Three houses by Takeshi Hosaka



Written by Michael Lambe

Takeshi Hosaka, who recently joined the ZenVita team as one of our associate architects, is renowned in the world of architecture for his brilliantly imaginative designs for public buildings, offices and homes. His works have won countless awards and many have been featured by online magazines such as ArchDaily, Dezeen, and DesignBloom. Though each new design is a unique creation, made in response to both the setting of the building, and his clients’ requests, one can discern some common features to his work. His works are playfully challenging, imbued with light, and they create new relationships between the interior spaces, those who occupy them, and the exterior landscape.

Capturing natural beauty: the classical Japanese promenade garden at Murin-an, Kyoto. This is a Public Domain image by Daderot
Hoto Fudo

One of the most striking examples of Takeshi Hosaka’s experimental style is the famous Hoto Fudo noodle restaurant built near Mount Fuji in 2009. In its exterior form, the soft curves of the building resemble nothing more than a space module on Mars, but oddly enough the shapely building does seem to fit in well with the dramatic backdrop of Japan’s most famous mountain. The large curved openings also allow for fantastic views of the spectacular landscape.

These large openings, which surround the building on all sides, are kept open so that light and air from outside can freely enter and circulate within. As a result, the building does not require any air conditioning in the summer months. During colder seasons, or stormy weather, the openings can be closed with transparent sliding doors. As the exterior light and temperature changes, so does the inner atmosphere and people can feel a direct connection with the natural landscape as they eat. 
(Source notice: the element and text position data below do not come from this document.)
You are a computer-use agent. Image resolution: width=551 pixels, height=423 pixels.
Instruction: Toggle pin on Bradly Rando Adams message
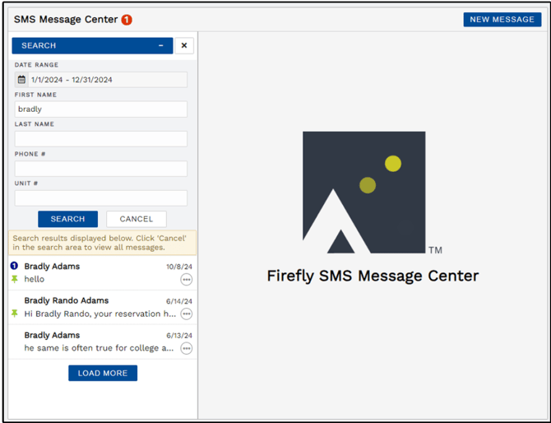[14, 314]
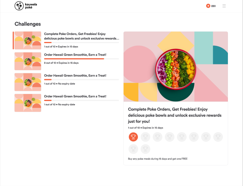Image resolution: width=243 pixels, height=186 pixels.
Task: Click the filled orange trophy icon
Action: click(133, 137)
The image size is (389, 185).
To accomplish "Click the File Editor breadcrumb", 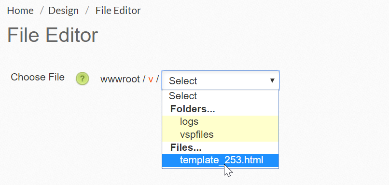I will tap(118, 11).
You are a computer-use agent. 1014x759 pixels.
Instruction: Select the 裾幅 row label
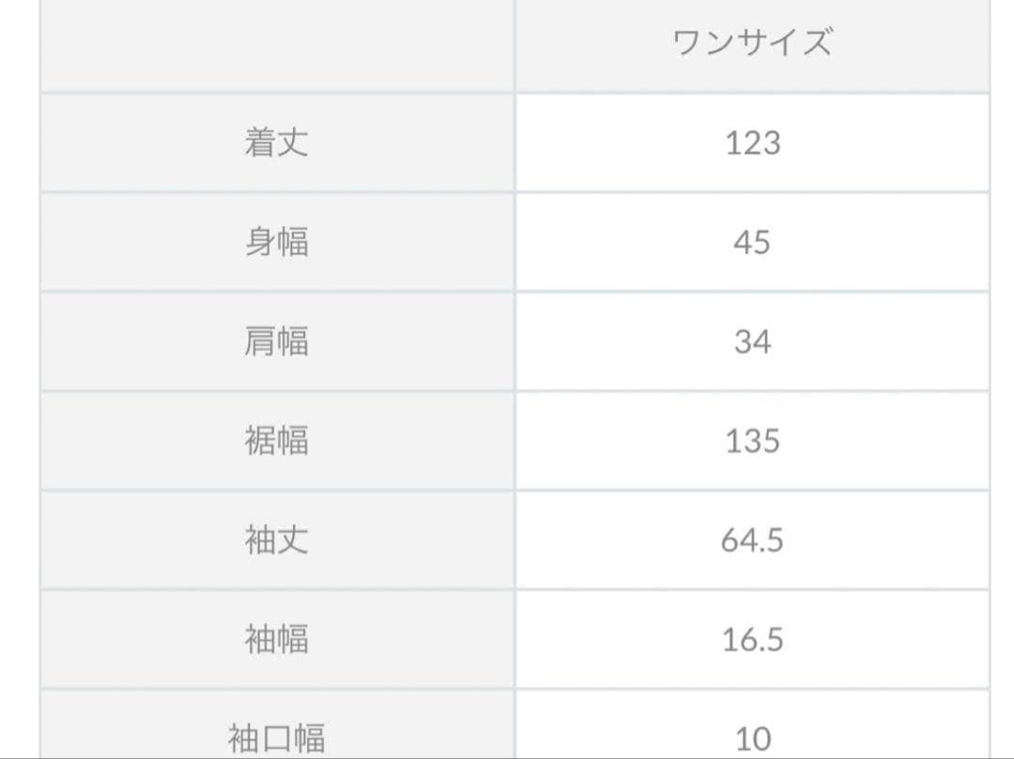click(276, 441)
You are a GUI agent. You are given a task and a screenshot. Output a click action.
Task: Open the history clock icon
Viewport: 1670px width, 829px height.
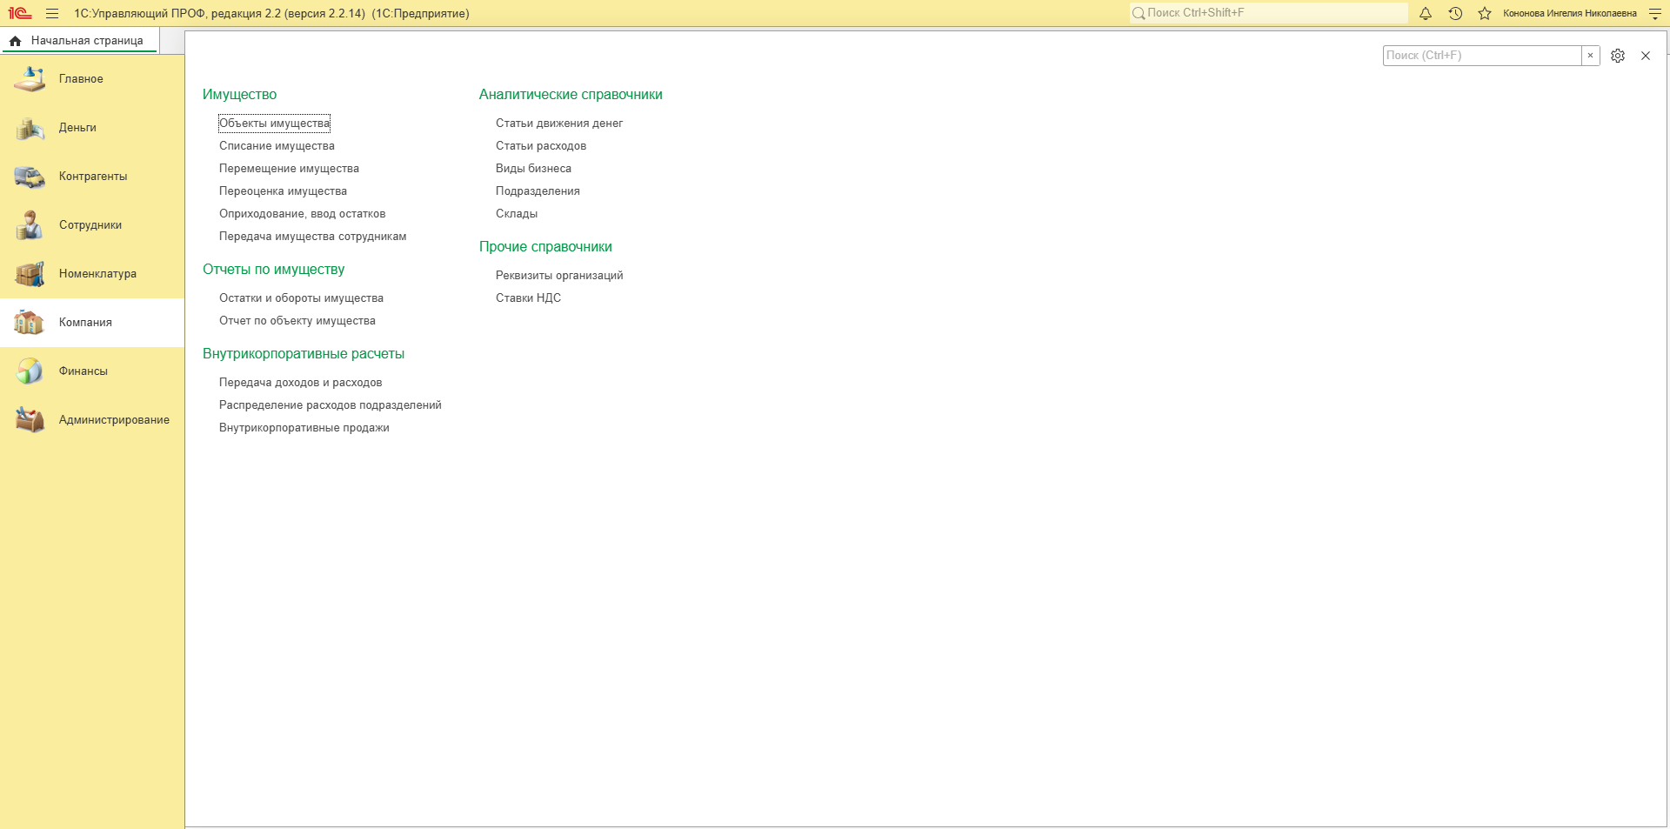coord(1455,13)
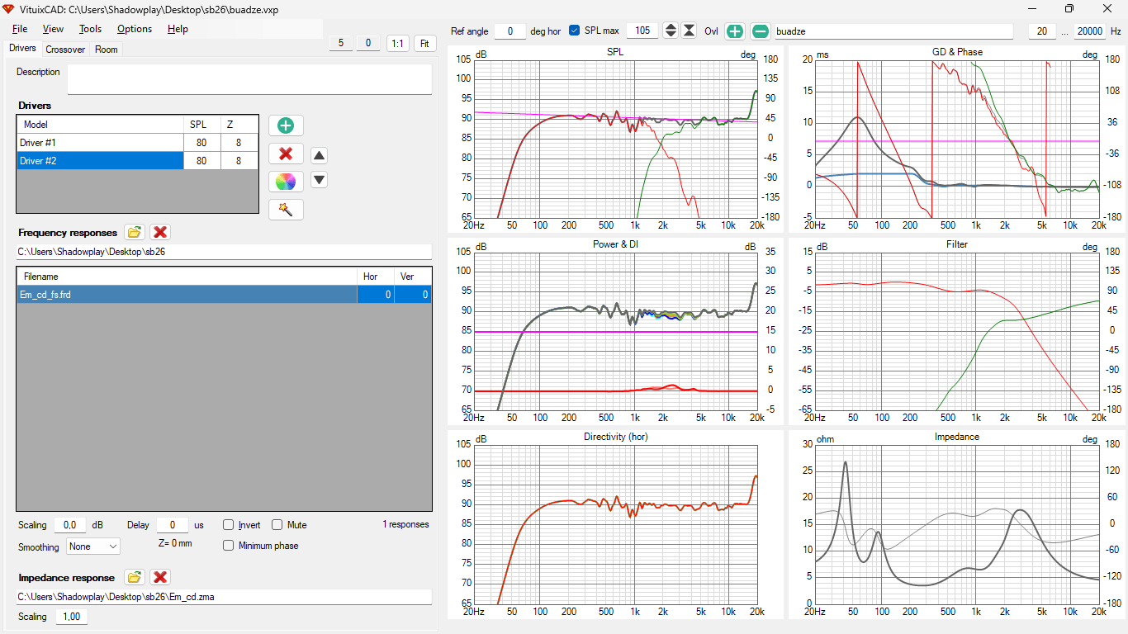Remove frequency responses with red X

[161, 232]
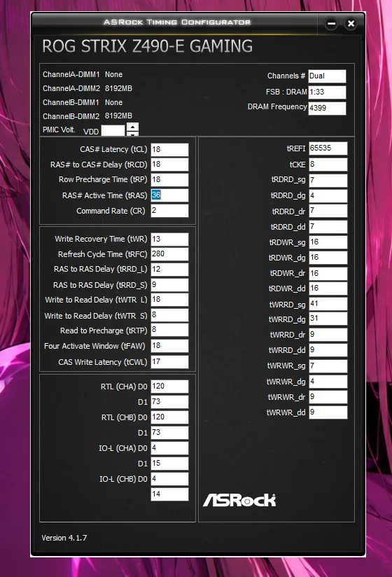Select the DRAM Frequency field
Screen dimensions: 392x577
327,108
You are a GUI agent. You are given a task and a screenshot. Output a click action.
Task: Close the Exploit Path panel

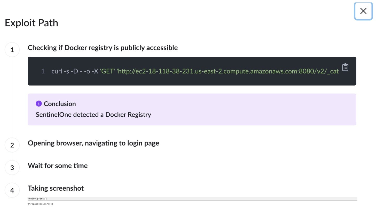[x=363, y=11]
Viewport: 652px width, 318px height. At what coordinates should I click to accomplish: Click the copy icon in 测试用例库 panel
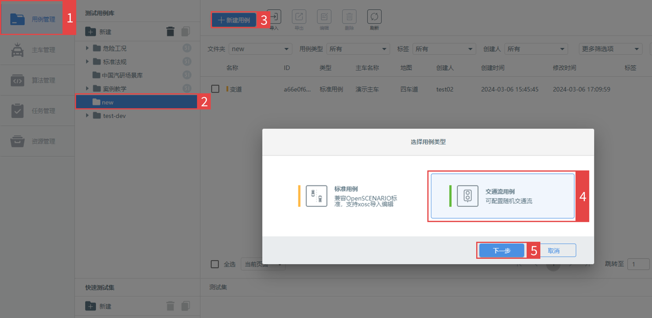pyautogui.click(x=185, y=32)
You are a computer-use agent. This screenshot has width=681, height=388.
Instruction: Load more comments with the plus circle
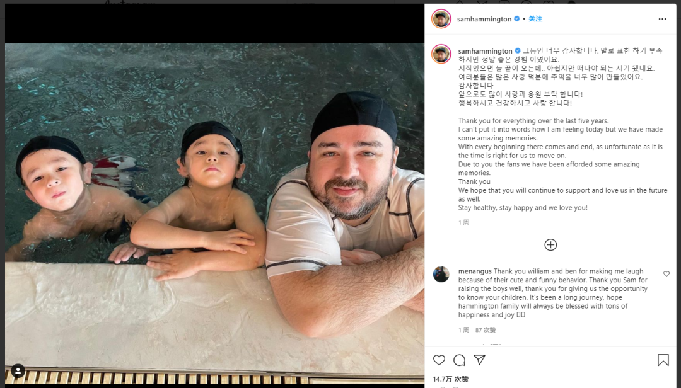pyautogui.click(x=550, y=245)
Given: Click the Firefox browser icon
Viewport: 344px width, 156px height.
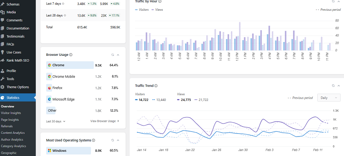Looking at the screenshot, I should (50, 88).
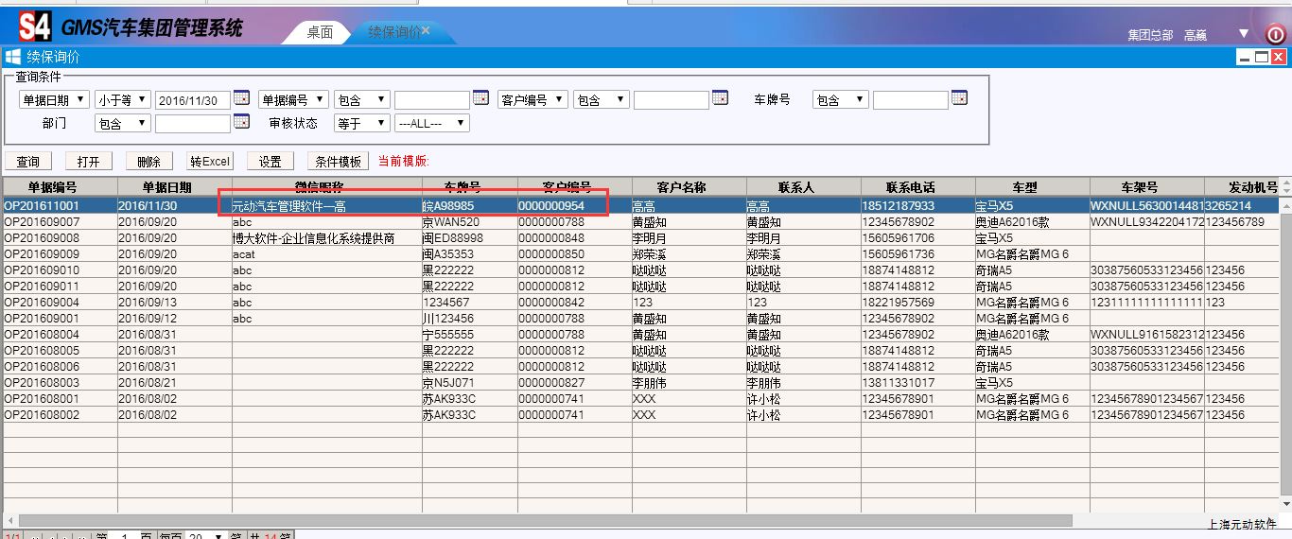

Takeshi Hosaka is extremely prolific, and among many works has designed numerous public buildings as well as countless homes and office buildings. Today we are going limit ourselves to examining just three of his more recent residential designs.

House 119

House 119 was built in 2014

House 119 is a family home built facing a river in Atsugi City, Kanagawa Prefecture. The windows of the house are arranged in a folding fan pattern so that they offer an uninterrupted vista of both the nearby river and the distant mountains. Though the windows are set at a fixed height to present an unbroken, harmonious line, inside the house both the floors and ceilings are arranged at different levels, to create a variety of interior spaces with differing relationships to the exterior landscape.

 

There is also a covered space under the floor which can be used in the hot summer months as a play area for children with a vinyl pool. It is also fitted out with benches for adults to use as a shady sitting area while they keep a watchful eye on the kids.

In the evening as the sun sets in the west, its light reaches through the bank of windows to the deepest recesses of the house, so that the house is filled with the last rays of the setting sun.

Spider House


Spider House was built in 2014

This residence was built on a site facing the lush green south-western slopes of Mount Hiroyama I  Zushi city, Kanagawa Prefecture. The setting is a rich landscape with stimulating elements on all sides. To the west are views of the ocean, and beyond that Mount Fuji. To the south, there is a verdant green landscape. On the eastern side there is the spacious residential district of Mount Hiroyama. And the northern side has views of distant mountains. 

 

To properly reflect this multi-faceted landscape, Takeshi Hosaka adopted the geometry of a spider web. The multiple angles of this shape afford the building a free and flexible relationship with the various elements in the surrounding scenery.  

This spider web pattern creates many corners, and thereby a variety of living spaces abundant with possibility.

kunekune House

kunekune House 119 was built in 2014

This house in Setagaya Ward in Tokyo was created as a family home with an attached studio for a writer of picture books.  Because the house occupies a long, narrow strip of land the building has a long undulating shape that winds back deeper and deeper from the road. The name “kunekune House” in fact means “winding house”. 

A zig-zag of wooden beams in the ceiling gives a sense of interior unity to this unfolding structure.  

The picture book writer has a studio at the front of the building, but wanted the house as a whole to have the creative atmosphere of an artist’s workshop. So in the rooms that extend back behind the studio, the rest of the family can be drawing pictures or making things too.

Though each of these buildings differs radically in its final composition, we can see a common fluidity and flexibility of approach. Each unique structural design is a playfully creative response to both the locality and the needs of the clients in which Takeshi Hosaka employs the imaginative skills of an artist to create attractive, comfortable and stimulating environments in which to live, work and play.